Problem to solve: Leave every picture out, and give again exactly the lines from the one containing "The image size is (998, 561)." through the end of the listing.
•••••
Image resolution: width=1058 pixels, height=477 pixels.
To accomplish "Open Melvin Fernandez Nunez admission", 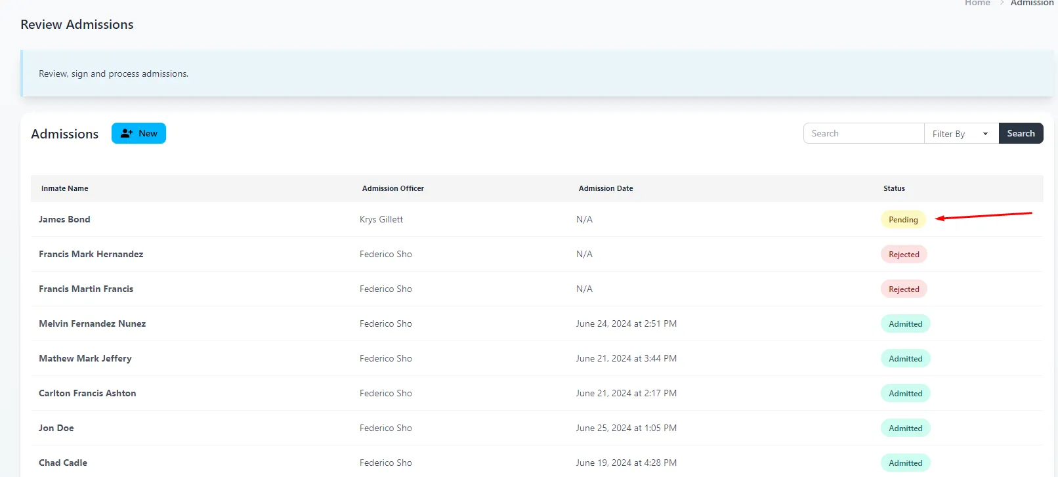I will coord(92,323).

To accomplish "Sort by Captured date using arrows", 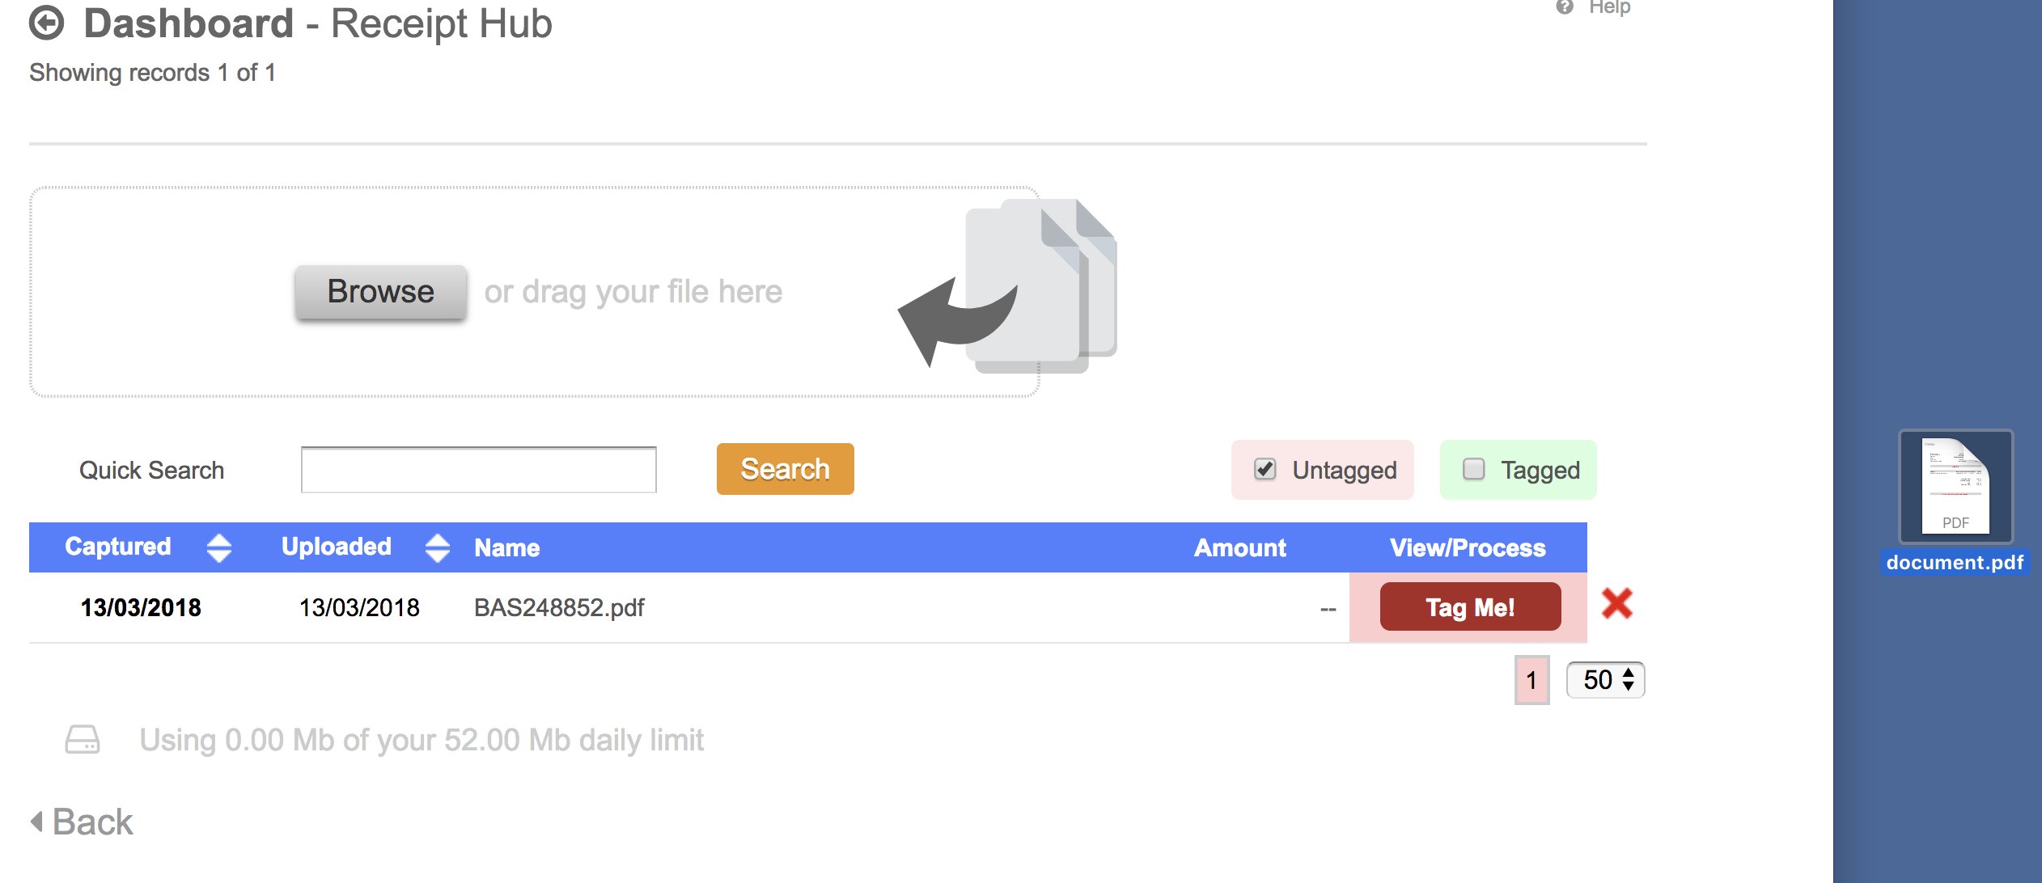I will (219, 547).
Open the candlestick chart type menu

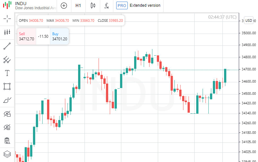point(93,5)
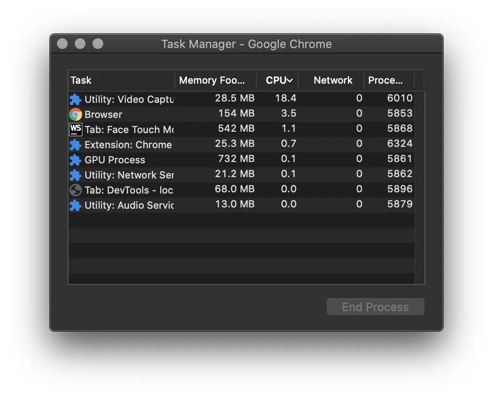Image resolution: width=493 pixels, height=397 pixels.
Task: Click the vertical scrollbar track of table
Action: click(x=420, y=187)
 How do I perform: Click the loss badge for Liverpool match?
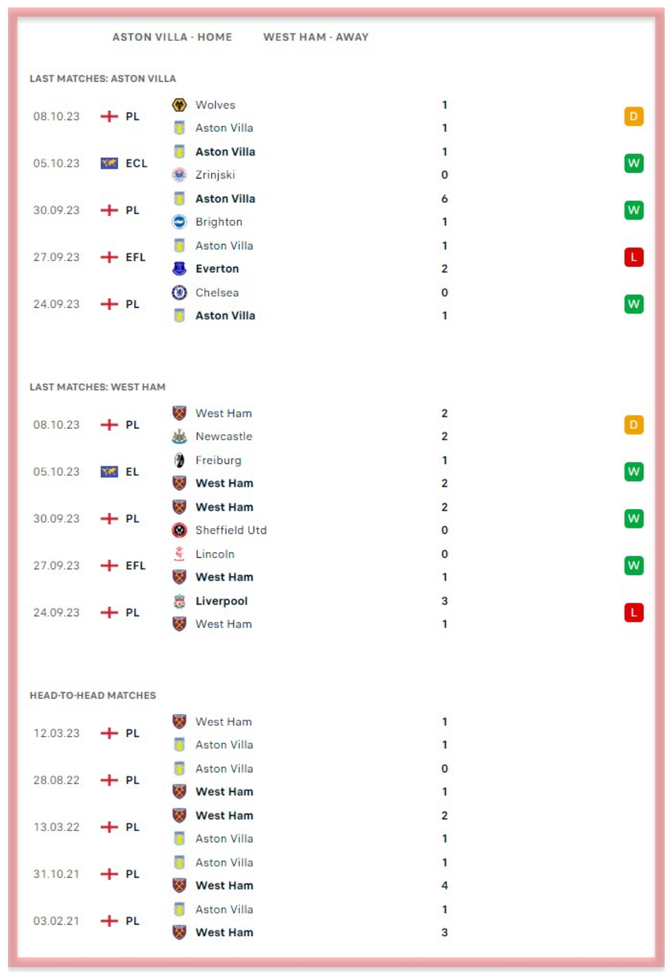click(633, 613)
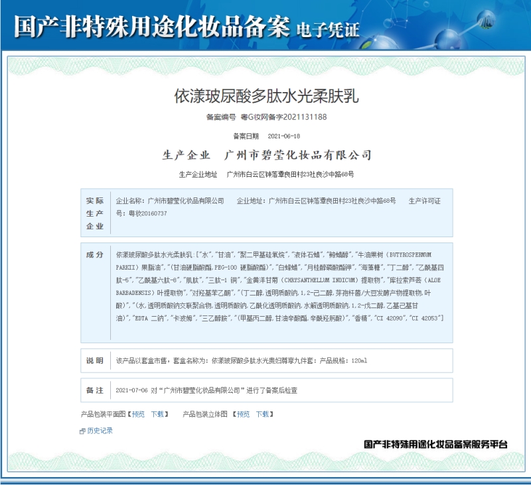The width and height of the screenshot is (531, 485).
Task: Click the 2021-07-06 inspection remark text
Action: (206, 391)
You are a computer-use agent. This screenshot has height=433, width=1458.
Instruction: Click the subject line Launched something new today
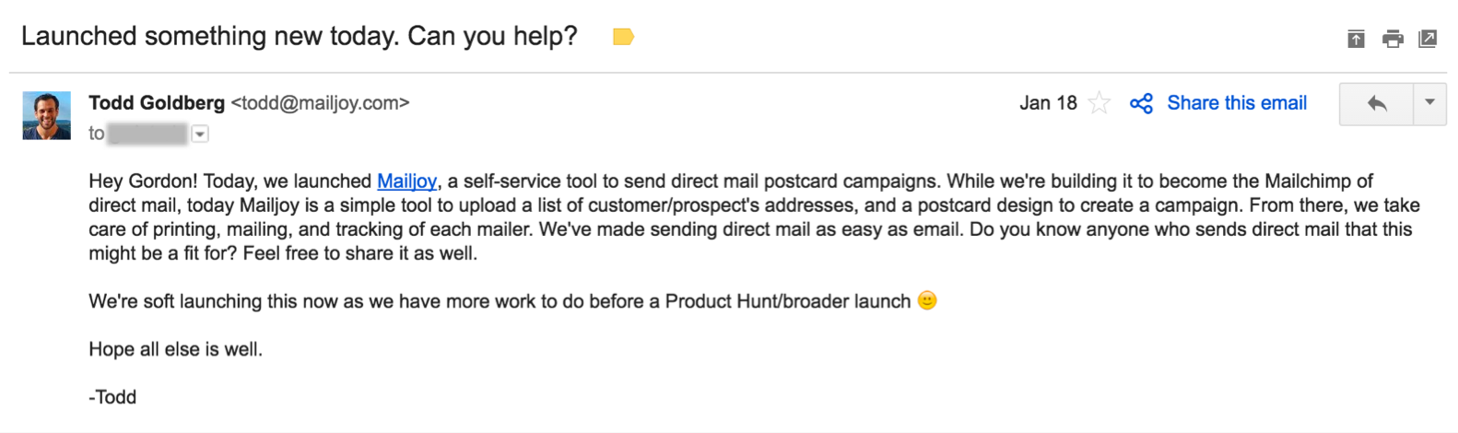pos(299,37)
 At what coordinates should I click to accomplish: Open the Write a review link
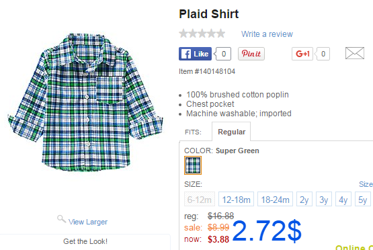pos(267,34)
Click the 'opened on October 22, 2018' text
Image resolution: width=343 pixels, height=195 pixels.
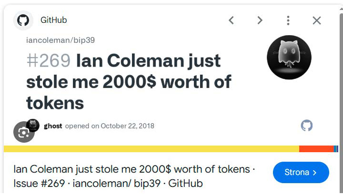[x=110, y=126]
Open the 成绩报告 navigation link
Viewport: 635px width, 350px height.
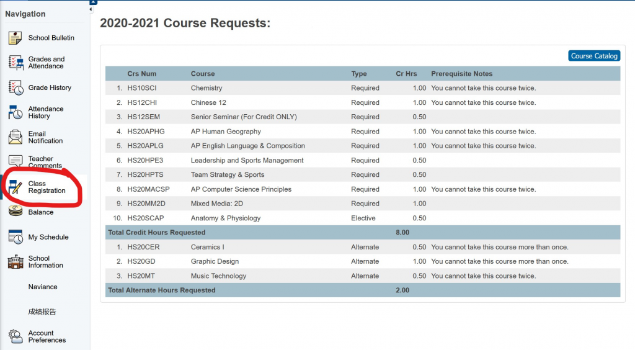pyautogui.click(x=42, y=312)
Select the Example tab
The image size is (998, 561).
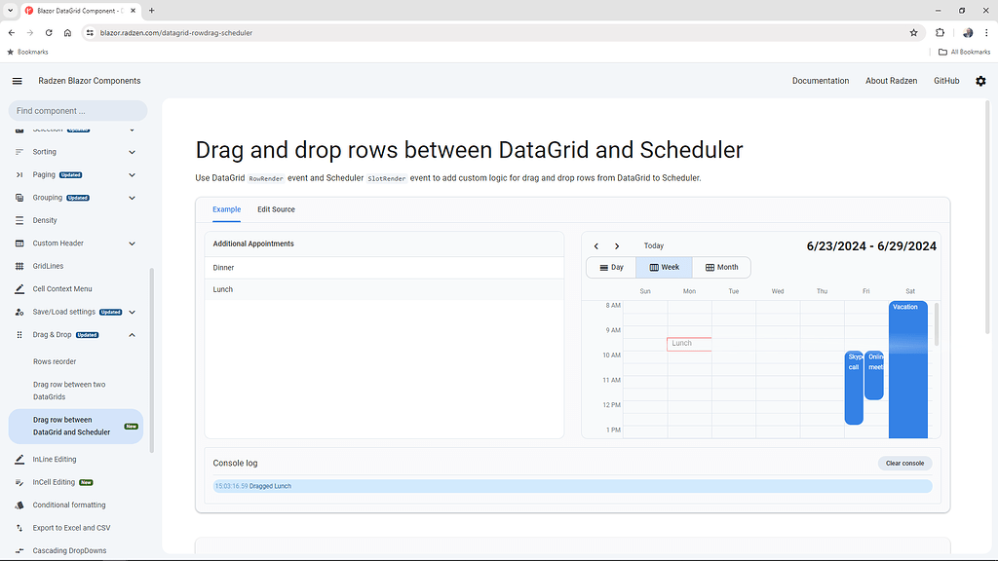click(226, 209)
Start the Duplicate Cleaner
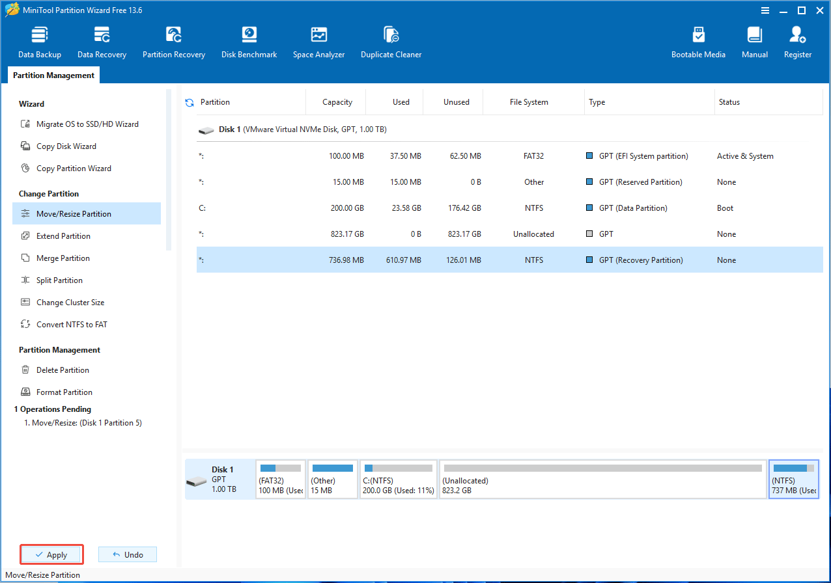The height and width of the screenshot is (583, 831). [x=391, y=40]
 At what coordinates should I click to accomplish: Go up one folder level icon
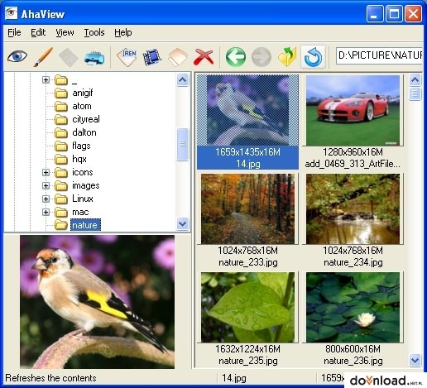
•••••
Response for this exercise:
The image size is (998, 561).
click(226, 209)
Start the Duplicate Cleaner
The height and width of the screenshot is (583, 831). [x=391, y=40]
 At what coordinates should I click to accomplish: Go up one folder level icon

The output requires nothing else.